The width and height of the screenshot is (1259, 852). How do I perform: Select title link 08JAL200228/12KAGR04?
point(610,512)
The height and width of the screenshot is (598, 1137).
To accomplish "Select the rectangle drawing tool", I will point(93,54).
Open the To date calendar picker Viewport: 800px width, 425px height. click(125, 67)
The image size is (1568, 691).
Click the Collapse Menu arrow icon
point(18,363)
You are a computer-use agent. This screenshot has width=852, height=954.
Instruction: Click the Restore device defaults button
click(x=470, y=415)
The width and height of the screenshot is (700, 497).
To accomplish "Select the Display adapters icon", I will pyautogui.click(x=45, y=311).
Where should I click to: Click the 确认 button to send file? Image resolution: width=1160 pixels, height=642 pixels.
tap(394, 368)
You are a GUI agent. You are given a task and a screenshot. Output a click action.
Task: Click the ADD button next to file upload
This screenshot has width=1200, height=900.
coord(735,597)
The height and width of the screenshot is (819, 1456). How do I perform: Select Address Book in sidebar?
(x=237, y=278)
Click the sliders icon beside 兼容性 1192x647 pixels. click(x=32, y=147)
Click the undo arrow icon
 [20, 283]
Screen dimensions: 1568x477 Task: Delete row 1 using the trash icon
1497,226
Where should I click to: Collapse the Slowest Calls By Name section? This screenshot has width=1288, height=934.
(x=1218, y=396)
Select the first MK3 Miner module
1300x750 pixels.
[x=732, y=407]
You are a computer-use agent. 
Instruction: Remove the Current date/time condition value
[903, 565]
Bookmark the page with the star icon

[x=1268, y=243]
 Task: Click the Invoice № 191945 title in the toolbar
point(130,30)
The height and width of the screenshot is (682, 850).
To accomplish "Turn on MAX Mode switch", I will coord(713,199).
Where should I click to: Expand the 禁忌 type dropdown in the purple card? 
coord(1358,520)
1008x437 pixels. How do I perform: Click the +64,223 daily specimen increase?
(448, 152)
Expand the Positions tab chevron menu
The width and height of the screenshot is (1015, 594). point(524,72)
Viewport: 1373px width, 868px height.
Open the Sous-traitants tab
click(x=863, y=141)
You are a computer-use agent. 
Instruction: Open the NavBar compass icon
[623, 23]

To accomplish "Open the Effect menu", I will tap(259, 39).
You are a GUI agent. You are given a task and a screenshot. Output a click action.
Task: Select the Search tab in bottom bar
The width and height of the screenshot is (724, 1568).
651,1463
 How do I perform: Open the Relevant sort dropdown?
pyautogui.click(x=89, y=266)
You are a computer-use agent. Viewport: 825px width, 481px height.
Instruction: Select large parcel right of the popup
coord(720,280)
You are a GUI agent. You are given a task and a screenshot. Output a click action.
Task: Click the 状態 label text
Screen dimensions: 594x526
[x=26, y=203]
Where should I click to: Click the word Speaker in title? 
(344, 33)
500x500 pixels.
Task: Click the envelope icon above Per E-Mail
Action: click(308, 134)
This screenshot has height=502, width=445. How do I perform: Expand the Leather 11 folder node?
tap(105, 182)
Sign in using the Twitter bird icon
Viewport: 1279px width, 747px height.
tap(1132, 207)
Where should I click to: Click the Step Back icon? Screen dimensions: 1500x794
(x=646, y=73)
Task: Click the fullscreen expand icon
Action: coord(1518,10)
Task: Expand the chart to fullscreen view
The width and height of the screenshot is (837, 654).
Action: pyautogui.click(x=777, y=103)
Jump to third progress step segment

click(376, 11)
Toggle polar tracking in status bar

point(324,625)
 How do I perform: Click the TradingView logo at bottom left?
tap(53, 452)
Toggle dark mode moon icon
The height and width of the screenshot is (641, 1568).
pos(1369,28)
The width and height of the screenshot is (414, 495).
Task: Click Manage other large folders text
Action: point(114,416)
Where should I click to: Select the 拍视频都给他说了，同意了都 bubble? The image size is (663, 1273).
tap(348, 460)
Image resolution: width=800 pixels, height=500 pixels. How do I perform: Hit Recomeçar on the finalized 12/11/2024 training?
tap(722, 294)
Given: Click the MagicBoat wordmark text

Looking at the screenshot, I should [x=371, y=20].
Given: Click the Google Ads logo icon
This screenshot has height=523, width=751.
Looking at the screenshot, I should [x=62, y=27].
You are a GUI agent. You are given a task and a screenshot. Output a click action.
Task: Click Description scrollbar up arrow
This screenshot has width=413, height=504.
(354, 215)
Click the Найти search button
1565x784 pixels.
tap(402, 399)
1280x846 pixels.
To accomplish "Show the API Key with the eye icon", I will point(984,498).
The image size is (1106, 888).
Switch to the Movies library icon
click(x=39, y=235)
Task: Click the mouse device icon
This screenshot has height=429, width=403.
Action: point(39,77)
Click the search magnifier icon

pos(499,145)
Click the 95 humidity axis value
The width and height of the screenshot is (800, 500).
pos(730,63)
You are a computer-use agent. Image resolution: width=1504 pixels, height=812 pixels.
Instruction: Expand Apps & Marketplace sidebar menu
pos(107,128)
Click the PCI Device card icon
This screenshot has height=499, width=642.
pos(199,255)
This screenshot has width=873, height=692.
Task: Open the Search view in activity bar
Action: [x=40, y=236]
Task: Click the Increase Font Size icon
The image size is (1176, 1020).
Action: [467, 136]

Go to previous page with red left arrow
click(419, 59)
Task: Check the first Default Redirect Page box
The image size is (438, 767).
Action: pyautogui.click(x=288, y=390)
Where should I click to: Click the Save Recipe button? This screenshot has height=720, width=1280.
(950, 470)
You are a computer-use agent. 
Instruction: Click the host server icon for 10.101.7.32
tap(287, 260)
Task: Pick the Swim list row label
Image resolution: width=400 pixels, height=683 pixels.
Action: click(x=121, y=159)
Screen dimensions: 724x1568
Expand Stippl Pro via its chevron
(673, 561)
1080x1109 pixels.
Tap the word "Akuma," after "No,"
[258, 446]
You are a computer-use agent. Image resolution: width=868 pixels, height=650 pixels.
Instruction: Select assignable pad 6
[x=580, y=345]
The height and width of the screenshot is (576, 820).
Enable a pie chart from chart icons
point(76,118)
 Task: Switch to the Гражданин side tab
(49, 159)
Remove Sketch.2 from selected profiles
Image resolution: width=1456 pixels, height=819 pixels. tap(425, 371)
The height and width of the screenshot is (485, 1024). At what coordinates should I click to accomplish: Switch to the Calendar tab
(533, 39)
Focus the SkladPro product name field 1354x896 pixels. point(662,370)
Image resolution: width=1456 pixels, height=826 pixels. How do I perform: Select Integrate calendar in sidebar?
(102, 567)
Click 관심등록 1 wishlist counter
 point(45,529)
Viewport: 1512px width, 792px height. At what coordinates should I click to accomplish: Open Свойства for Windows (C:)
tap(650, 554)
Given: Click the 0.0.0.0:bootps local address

◇ ◇ ◇ ◇

• **PROBLEM DESCRIPTION**
Recreate the listing word for word, omitting nothing.

• **RESULT OF THIS TASK**
The width and height of the screenshot is (1259, 852). How do I perform: Select title link 08JAL200228/12KAGR04?
point(610,512)
The height and width of the screenshot is (598, 1137).
To accomplish "Select the rectangle drawing tool", I will point(93,54).
Open the To date calendar picker Viewport: 800px width, 425px height. click(125, 67)
The image size is (1568, 691).
Click the Collapse Menu arrow icon
point(18,363)
You are a computer-use agent. This screenshot has width=852, height=954.
Instruction: Click the Restore device defaults button
click(x=470, y=415)
The width and height of the screenshot is (700, 497).
To accomplish "Select the Display adapters icon", I will pyautogui.click(x=45, y=311).
Where should I click to: Click the 确认 button to send file? Image resolution: width=1160 pixels, height=642 pixels.
tap(394, 368)
You are a GUI agent. You are given a task and a screenshot. Output a click action.
Task: Click the ADD button next to file upload
This screenshot has width=1200, height=900.
coord(735,597)
The height and width of the screenshot is (819, 1456). How do I perform: Select Address Book in sidebar?
(x=237, y=278)
Click the sliders icon beside 兼容性 1192x647 pixels. click(x=32, y=147)
Click the undo arrow icon
 [20, 283]
Screen dimensions: 1568x477 Task: Delete row 1 using the trash icon
1497,226
Where should I click to: Collapse the Slowest Calls By Name section? This screenshot has width=1288, height=934.
(x=1218, y=396)
Select the first MK3 Miner module
1300x750 pixels.
[x=732, y=407]
You are a computer-use agent. 
Instruction: Remove the Current date/time condition value
[903, 565]
Bookmark the page with the star icon

[x=1268, y=243]
 Task: Click the Invoice № 191945 title in the toolbar
point(130,30)
The height and width of the screenshot is (682, 850).
To accomplish "Turn on MAX Mode switch", I will coord(713,199).
Where should I click to: Expand the 禁忌 type dropdown in the purple card? 
coord(1358,520)
1008x437 pixels. How do I perform: Click the +64,223 daily specimen increase?
(448, 152)
Expand the Positions tab chevron menu
The width and height of the screenshot is (1015, 594). point(524,72)
Viewport: 1373px width, 868px height.
Open the Sous-traitants tab
click(x=863, y=141)
You are a computer-use agent. 
Instruction: Open the NavBar compass icon
[623, 23]

To accomplish "Open the Effect menu", I will tap(259, 39).
You are a GUI agent. You are given a task and a screenshot. Output a click action.
Task: Select the Search tab in bottom bar
The width and height of the screenshot is (724, 1568).
651,1463
 How do I perform: Open the Relevant sort dropdown?
pyautogui.click(x=89, y=266)
You are a computer-use agent. Viewport: 825px width, 481px height.
Instruction: Select large parcel right of the popup
coord(720,280)
You are a GUI agent. You are given a task and a screenshot. Output a click action.
Task: Click the 状態 label text
Screen dimensions: 594x526
[x=26, y=203]
Where should I click to: Click the word Speaker in title? 
(344, 33)
500x500 pixels.
Task: Click the envelope icon above Per E-Mail
Action: click(308, 134)
This screenshot has height=502, width=445. How do I perform: Expand the Leather 11 folder node?
tap(105, 182)
Sign in using the Twitter bird icon
Viewport: 1279px width, 747px height.
tap(1132, 207)
Where should I click to: Click the Step Back icon? Screen dimensions: 1500x794
(x=646, y=73)
Task: Click the fullscreen expand icon
Action: coord(1518,10)
Task: Expand the chart to fullscreen view
The width and height of the screenshot is (837, 654).
Action: pyautogui.click(x=777, y=103)
Jump to third progress step segment

click(376, 11)
Toggle polar tracking in status bar

point(324,625)
 How do I perform: Click the TradingView logo at bottom left?
tap(53, 452)
Toggle dark mode moon icon
The height and width of the screenshot is (641, 1568).
pos(1369,28)
The width and height of the screenshot is (414, 495).
Task: Click Manage other large folders text
Action: point(114,416)
Where should I click to: Select the 拍视频都给他说了，同意了都 bubble? The image size is (663, 1273).
tap(348, 460)
Image resolution: width=800 pixels, height=500 pixels. How do I perform: Hit Recomeçar on the finalized 12/11/2024 training?
tap(722, 294)
Given: Click the MagicBoat wordmark text

Looking at the screenshot, I should [x=371, y=20].
Given: Click the Google Ads logo icon
This screenshot has height=523, width=751.
Looking at the screenshot, I should [x=62, y=27].
You are a GUI agent. You are given a task and a screenshot. Output a click action.
Task: Click Description scrollbar up arrow
This screenshot has width=413, height=504.
(354, 215)
Click the Найти search button
1565x784 pixels.
tap(402, 399)
1280x846 pixels.
To accomplish "Show the API Key with the eye icon", I will point(984,498).
The image size is (1106, 888).
Switch to the Movies library icon
click(x=39, y=235)
Task: Click the mouse device icon
This screenshot has height=429, width=403.
Action: point(39,77)
Click the search magnifier icon

pos(499,145)
Click the 95 humidity axis value
The width and height of the screenshot is (800, 500).
pos(730,63)
You are a computer-use agent. Image resolution: width=1504 pixels, height=812 pixels.
Instruction: Expand Apps & Marketplace sidebar menu
pos(107,128)
Click the PCI Device card icon
This screenshot has height=499, width=642.
pos(199,255)
This screenshot has width=873, height=692.
Task: Open the Search view in activity bar
Action: [x=40, y=236]
Task: Click the Increase Font Size icon
The image size is (1176, 1020).
Action: [467, 136]

Go to previous page with red left arrow
click(419, 59)
Task: Check the first Default Redirect Page box
The image size is (438, 767).
Action: pyautogui.click(x=288, y=390)
Where should I click to: Click the Save Recipe button? This screenshot has height=720, width=1280.
(950, 470)
You are a computer-use agent. 
Instruction: Click the host server icon for 10.101.7.32
tap(287, 260)
Task: Pick the Swim list row label
Image resolution: width=400 pixels, height=683 pixels.
Action: click(x=121, y=159)
Screen dimensions: 724x1568
Expand Stippl Pro via its chevron
(673, 561)
1080x1109 pixels.
Tap the word "Akuma," after "No,"
[258, 446]
You are a computer-use agent. Image resolution: width=868 pixels, height=650 pixels.
Instruction: Select assignable pad 6
[x=580, y=345]
The height and width of the screenshot is (576, 820).
Enable a pie chart from chart icons
point(76,118)
 Task: Switch to the Гражданин side tab
(49, 159)
Remove Sketch.2 from selected profiles
Image resolution: width=1456 pixels, height=819 pixels. tap(425, 371)
The height and width of the screenshot is (485, 1024). At what coordinates should I click to accomplish: Switch to the Calendar tab
(533, 39)
Focus the SkladPro product name field 1354x896 pixels. point(662,370)
Image resolution: width=1456 pixels, height=826 pixels. How do I perform: Select Integrate calendar in sidebar?
(102, 567)
Click 관심등록 1 wishlist counter
 point(45,529)
Viewport: 1512px width, 792px height. At what coordinates should I click to accomplish: Open Свойства for Windows (C:)
tap(650, 554)
Given: Click the 0.0.0.0:bootps local address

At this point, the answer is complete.